Synopses & Reviews
Clever dialogue, fast-paced repartee, and pithy epigrams abound in this sparkling Victorian comedy of manners. The first of Oscar Wilde's dramas, the 1892 play attests to the author's legendary reputation as a wit and keen observer of ironic situations. In Lady Windermere's Fan, Wilde offers a splendidly satirical view of society's obsessive regard for appearances rather than reality.

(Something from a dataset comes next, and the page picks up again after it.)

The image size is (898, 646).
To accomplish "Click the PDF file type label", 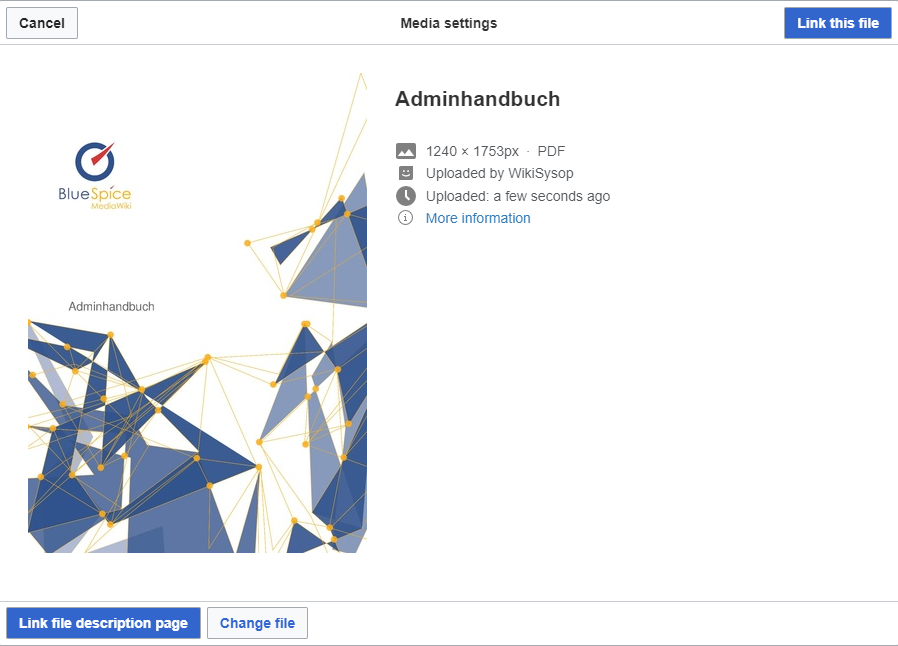I will 551,151.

A paragon of morality, Lady Windermere firmly rejects the company of anyone exhibiting even the slightest deviation from the social code. Suspecting her husband of a dalliance with Mrs. Erlynne, a woman of dubious reputation, Lady Windermere rashly decides to abandon her secure position for the seductive charms of Lord Darlington. The voice of caution arises from an unexpected source when the mysterious Mrs. Erlynne reveals the calamitous effects of her own disregard for duty and virtue, and she augments her advice with an act of self-sacrifice. By laying claim to Lady Windermere's telltale fan, the woman from outside society shows the model of social propriety the difference between true morality and its semblance.
More than a century after the play's debut, the luster of its humorous quips, merry bon mots, and thought-provoking paradoxes remains undimmed. This modestly priced edition of Wilde's scintillating comic masterpiece will delight lovers of drama and literature.

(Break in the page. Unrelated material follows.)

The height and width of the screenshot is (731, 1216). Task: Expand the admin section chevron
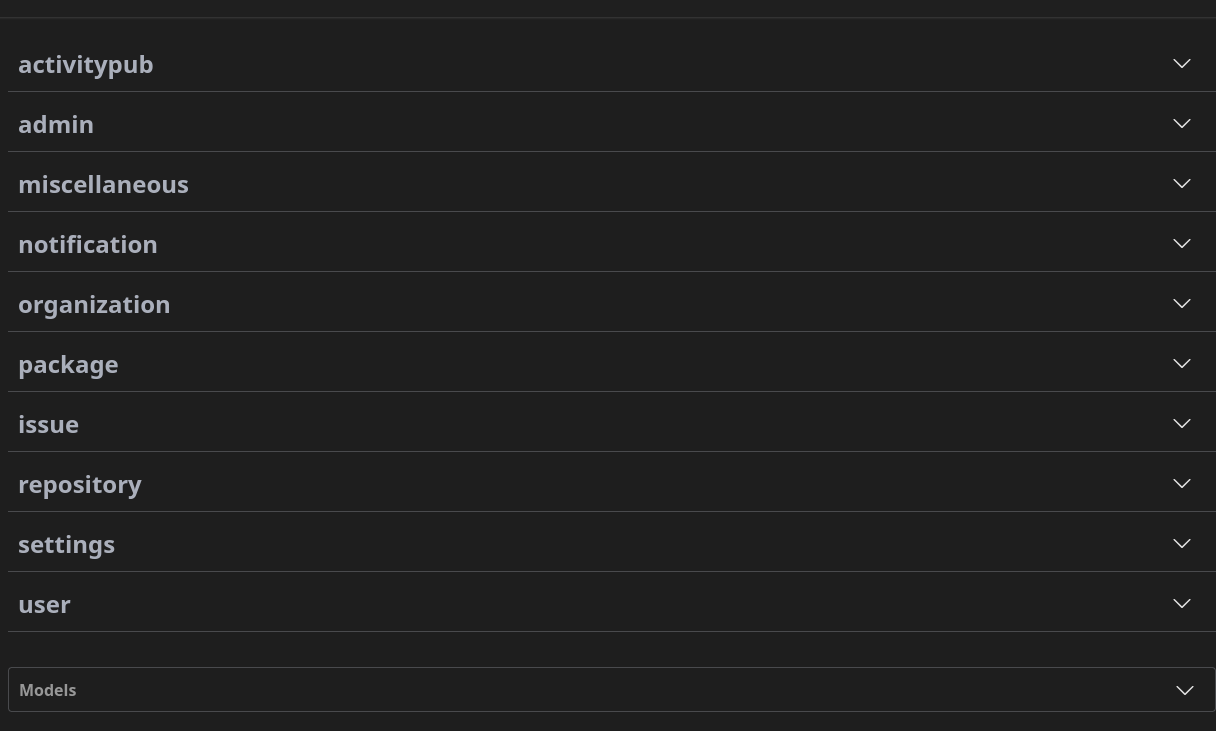tap(1181, 124)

This Victorian comedy of manners sparkles with Wilde's trademark repartee, epigrams, and witty dialogue. Arch-moralist Lady Windermere, shattered by the suspicion of her husbands infidelity, contemplates running off with a roué until her rival illustrates the difference between morality and its appearance. A comic masterpiece, studded with humorous quips and clever paradoxes.

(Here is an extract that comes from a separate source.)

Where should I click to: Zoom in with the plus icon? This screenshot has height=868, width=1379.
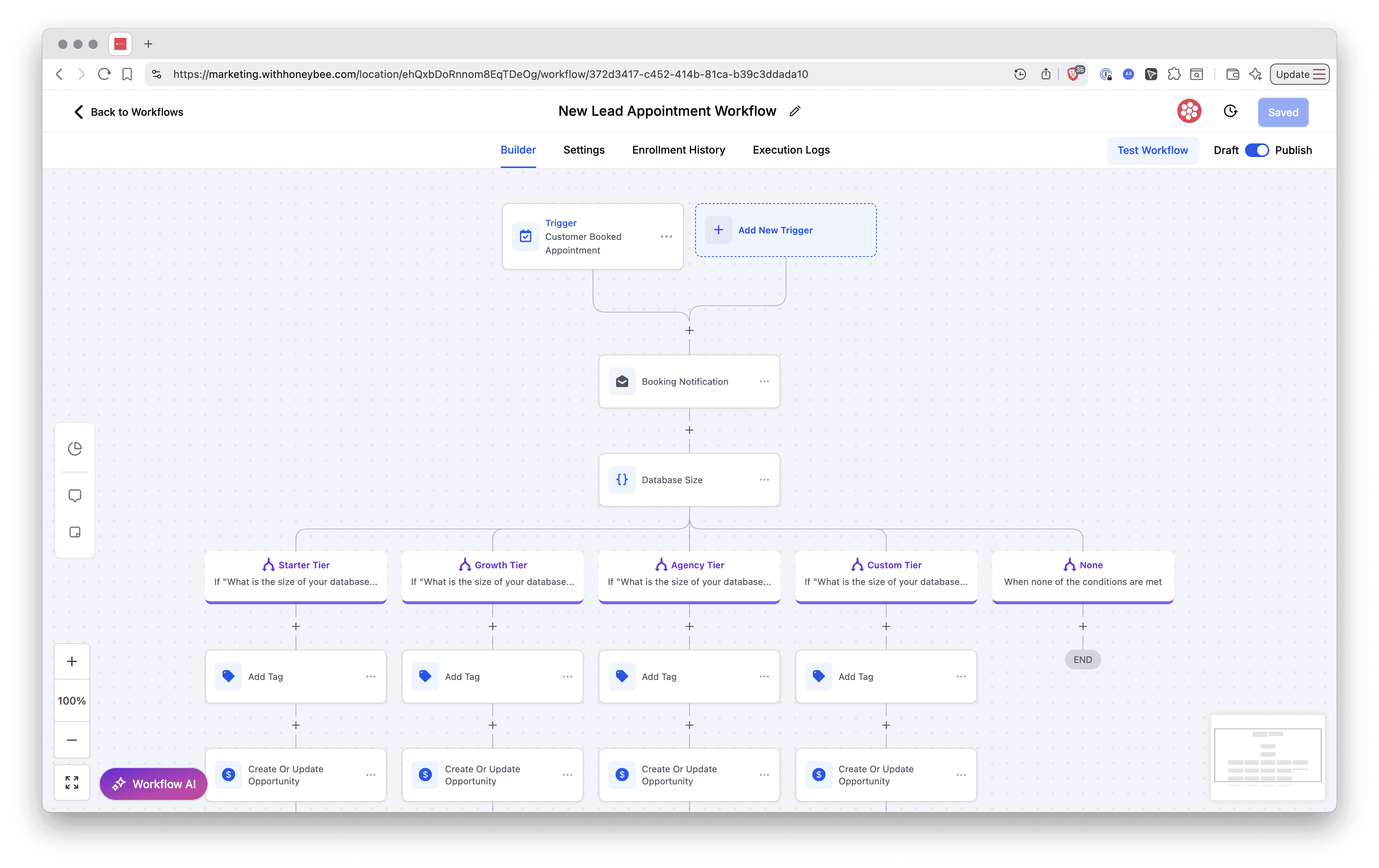[72, 661]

Sparkling repartee, epigrams, and dialogue enliven this witty Victorian comedy of manners in which a model of social rectitude learns from an unexpected source the difference between true morality and its appearance.
About the Author
Poet and playwright Oscar Wilde (1854-1900) remains best known for his comedies of the 1890s, including The Importance of Being Earnest, and for his tragic imprisonment and untimely death.